Par Franck BULEUX

 

La difficulté de porter « deux prénoms » est celle d’être un éternel inconnu. Il est toujours difficile, sauf pour un public initié, de définir le nom et le prénom.

L’homme ou la femme aux « deux prénoms » est un bloc : Émile Louis est un monstre, Jacques Martin, un animateur célèbre, Édouard Philippe, le Premier ministre actuel. Certains, pour différentes raisons, ont changé, passant d’un nom trop « connoté » à un prénom, ainsi Roger Worms, résistant communiste, devint Roger Stéphane. Bref, l’idéal pour passer inaperçu, loin des tumultes du monde. 

Notre Philippe rassure : Édouard nous rappelle Herriot, Balladur, Philippe, Verdun… On le pense Philippe, il est Édouard. On le pense Édouard, il est Philippe.

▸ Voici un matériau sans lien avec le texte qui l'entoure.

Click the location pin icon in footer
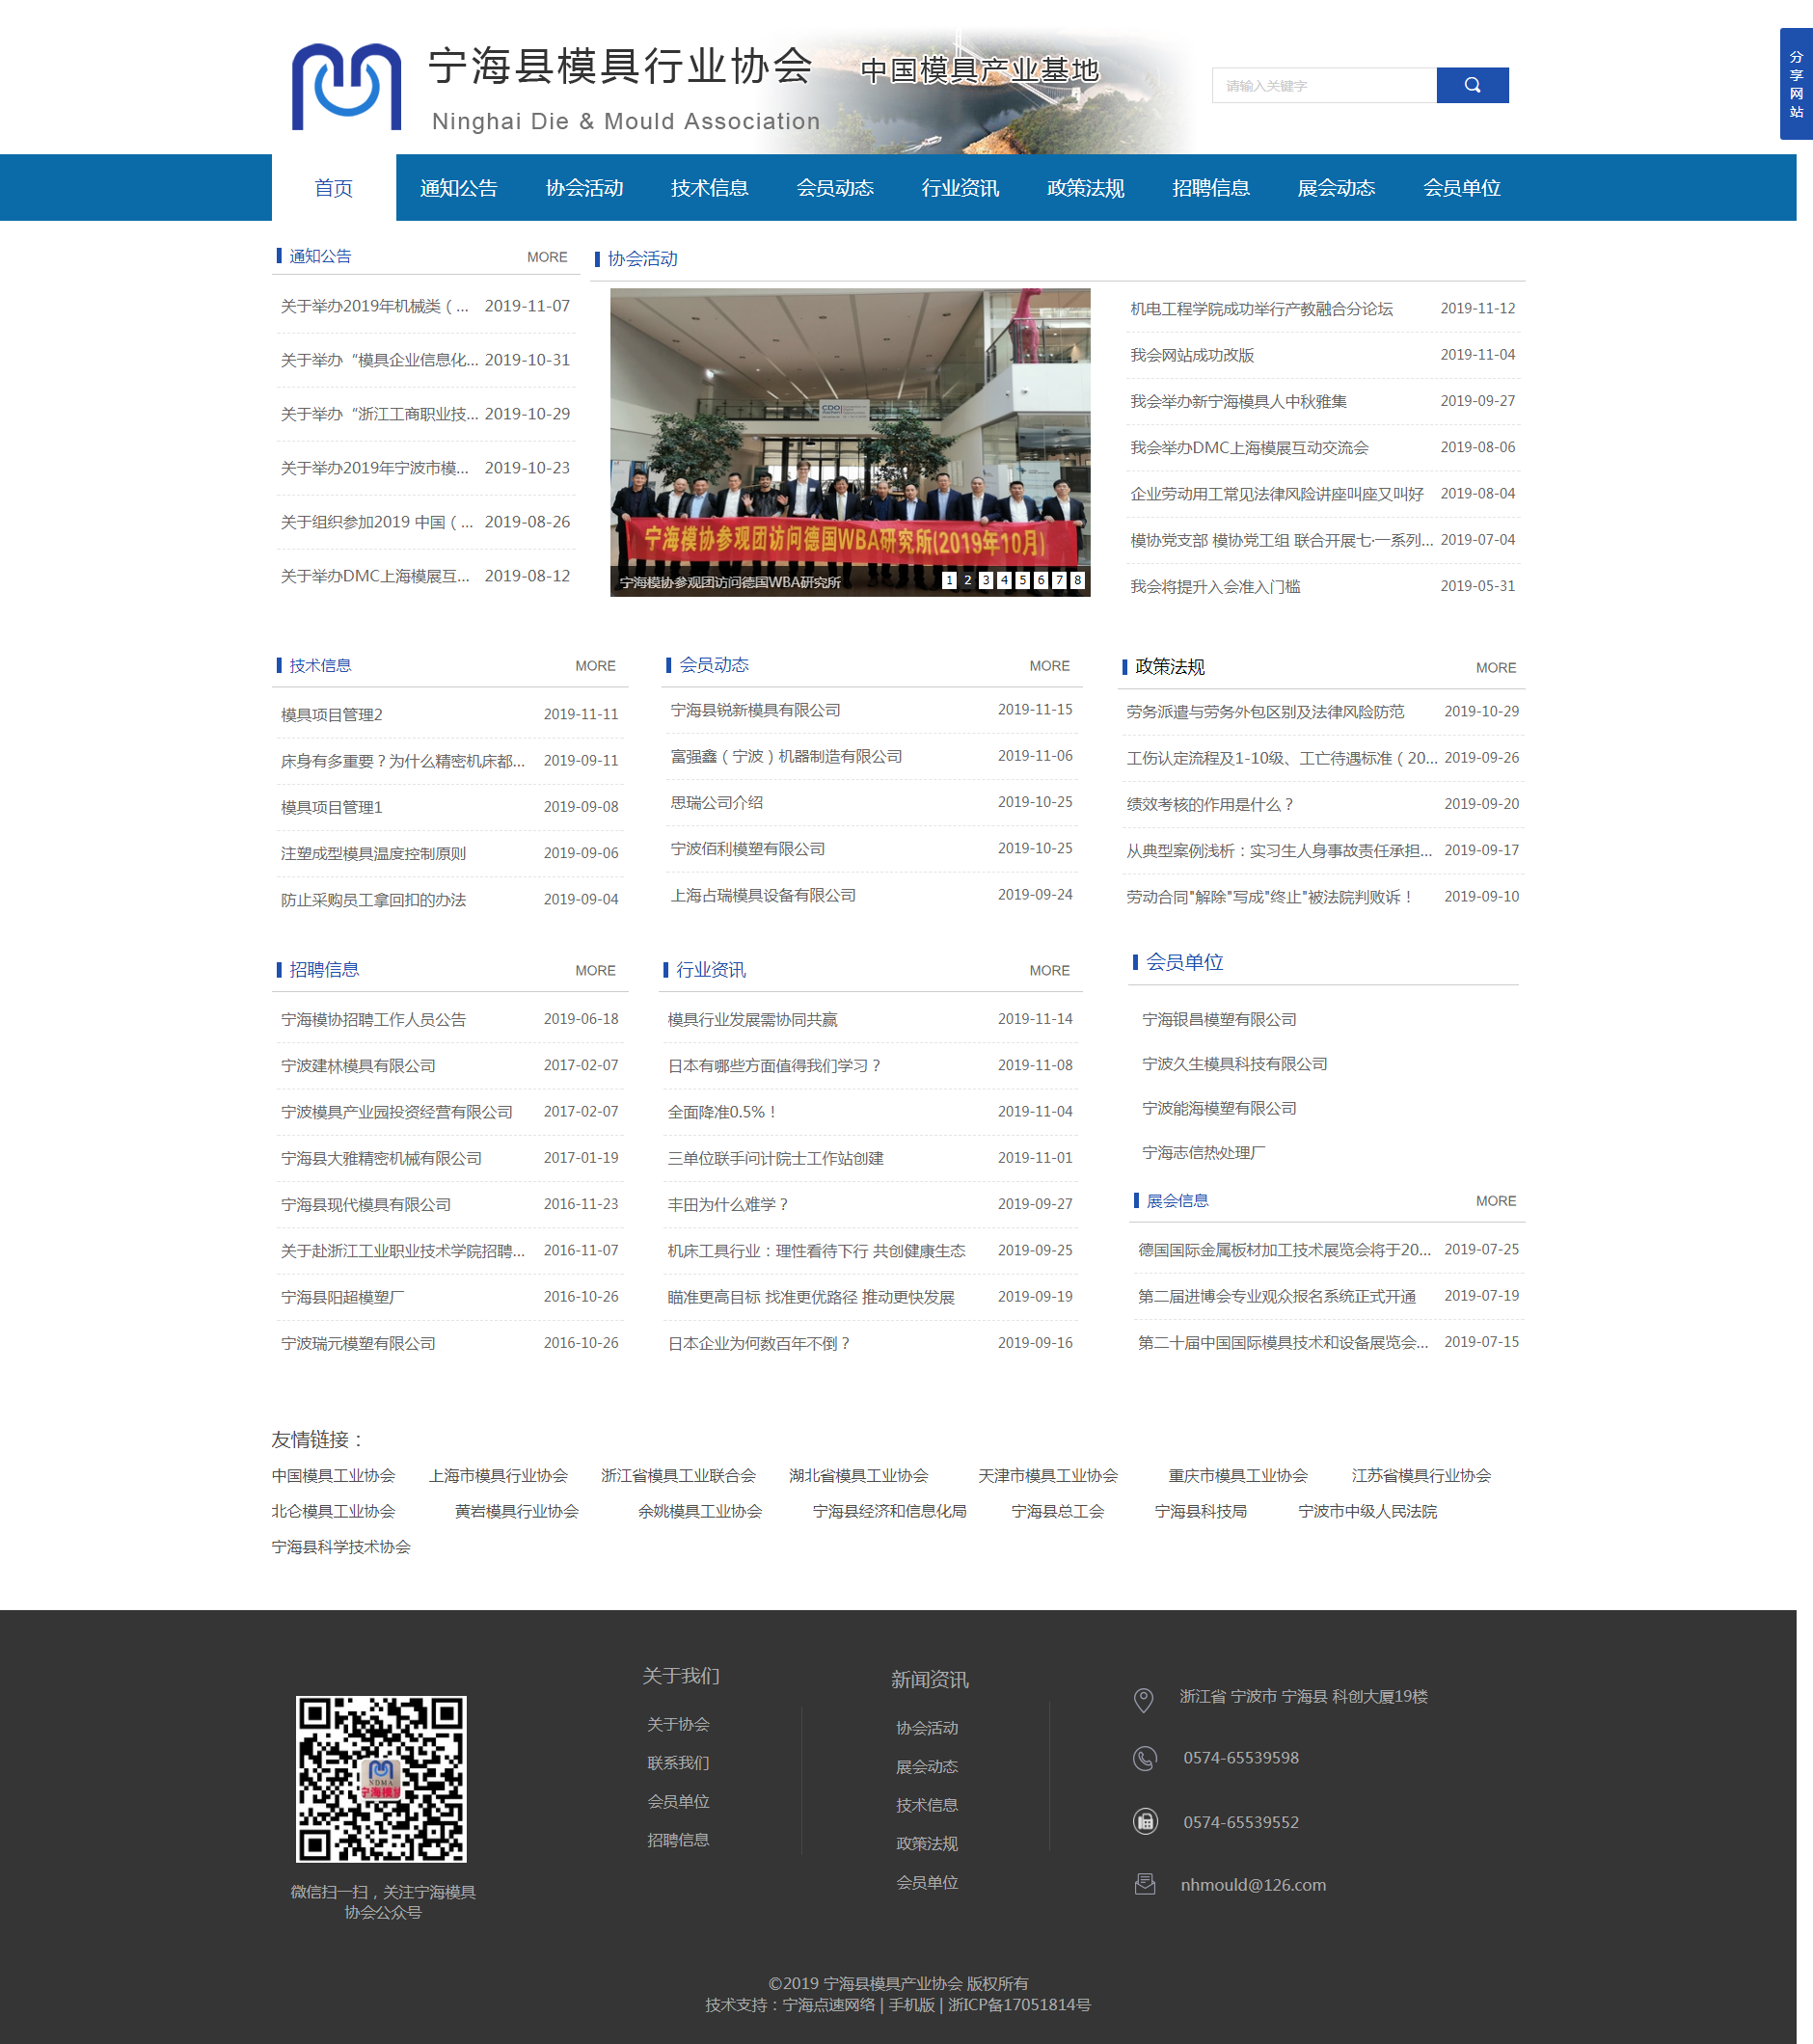This screenshot has height=2044, width=1813. (x=1143, y=1699)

Ancien du RPR, de l’UMP, de LR… il a su convaincre les partisans de François Fillon en attaquant fermement, durant la dernière campagne présidentielle, « le banquier » Macron puis les partisans de ce dernier, une fois élu président de la République, en ironisant sur le devenir d’un parti conservateur. Était-ce Édouard ? Était-ce Philippe ?

Peu importe. 

Il est visible que l’électorat de LREM, parti du Président auquel Edouard Philippe s’est bien tenu d’adhérer, s’est, depuis les dernières élections européennes (et probablement avant, mais ce n’était pas mesurable électoralement) considérablement « droitisé » ou « embourgeoisé ». Les gauches, écologistes compris, ont retrouvé un certain étiage électoral, mais divisées leur score global est passé inaperçu. C’est ainsi… Le modèle (sic) électoral français permet de revendiquer la victoire avec environ 20 % des exprimés (regarder, à ce sujet, le cas Chirac qui évitait toujours de dépasser ce socle de premier tour…). 

Donc, notre Édouard Philippe, venu de la droite (même s’il a fréquenté les clubs rocardiens dans sa jeunesse, mais Michel Rocard avait quitté, alors et depuis longtemps, le PSU…), dirige le gouvernement d’un Président contre lequel il a milité et voté (au premier tour, bien entendu…) et ne rejoint pas le mouvement porteur, « En marche ». C’est son droit, si le président Macron n’y voit aucune objection. Je ne parle pas de la majorité parlementaire, totalement inféodée au président élu, tendance accentuée constitutionnellement depuis la réforme du quinquennat (une opération néo-gaulliste de Chirac en l’an 2000).

Édouard Philippe n’a pas, non plus, adhéré aux pseudopodes « de droite et du centre » qui roulent pour Macron et qui sont de plus en plus nombreux. Les plus importants et connus sont le Mouvement démocrate (MoDem) de François Bayrou et AGIR, le parti de la droite constructive, créé fin 2017, du ministre (oui, oui…) Franck Riester. Il est à noter que la représentante du Havre dans la circonscription où fut élu le Premier ministre, est responsable de ce mouvement, un signe ?

Ainsi, la majorité de l’électorat de LREM s’identifie plus et mieux au parcours d’Édouard Philippe qu’à celui de l’ex-socialiste Macron. Édouard rassure, Philippe s’arme.

Édouard Philippe a la confiance de la « droite économique », de ce que la France comprend de plus immobile (« dans la réforme »).

Demain, si monsieur Philippe estime, à l’instar d’un Chirac en août 1976, qu’il n’a plus les moyens de mettre en place sa politique, qui nous dit qu’il ne formera pas une forme de mouvement réformateur compatible avec l’électorat majoritaire ? 

Il est le fidèle de Macron, il peut devenir son principal concurrent.

Ah, bien sûr, les « deux prénoms » gênent toujours une ascension. Votre prénom, c’est Édouard, c’est juste ? Qui le sait ?

Janus était le dieu romain des commencements et des fins, de l’alpha et de l’oméga.

Qui est réellement Edouard Philippe ?

Le changement dans la continuité ? Mais ce slogan vous dit quelque chose… Giscard l’utilisait pour balayer les gaullistes en 1974, avec lesquels il gouvernait. Son succès, du moins à cette époque, fut patent. On ne fait pas de neuf avec un vieux prénom. Et puis, qui est plus Français que lui ?

 

Le président Macron n’a qu’à bien se tenir, un homme aux deux prénoms en vaut deux.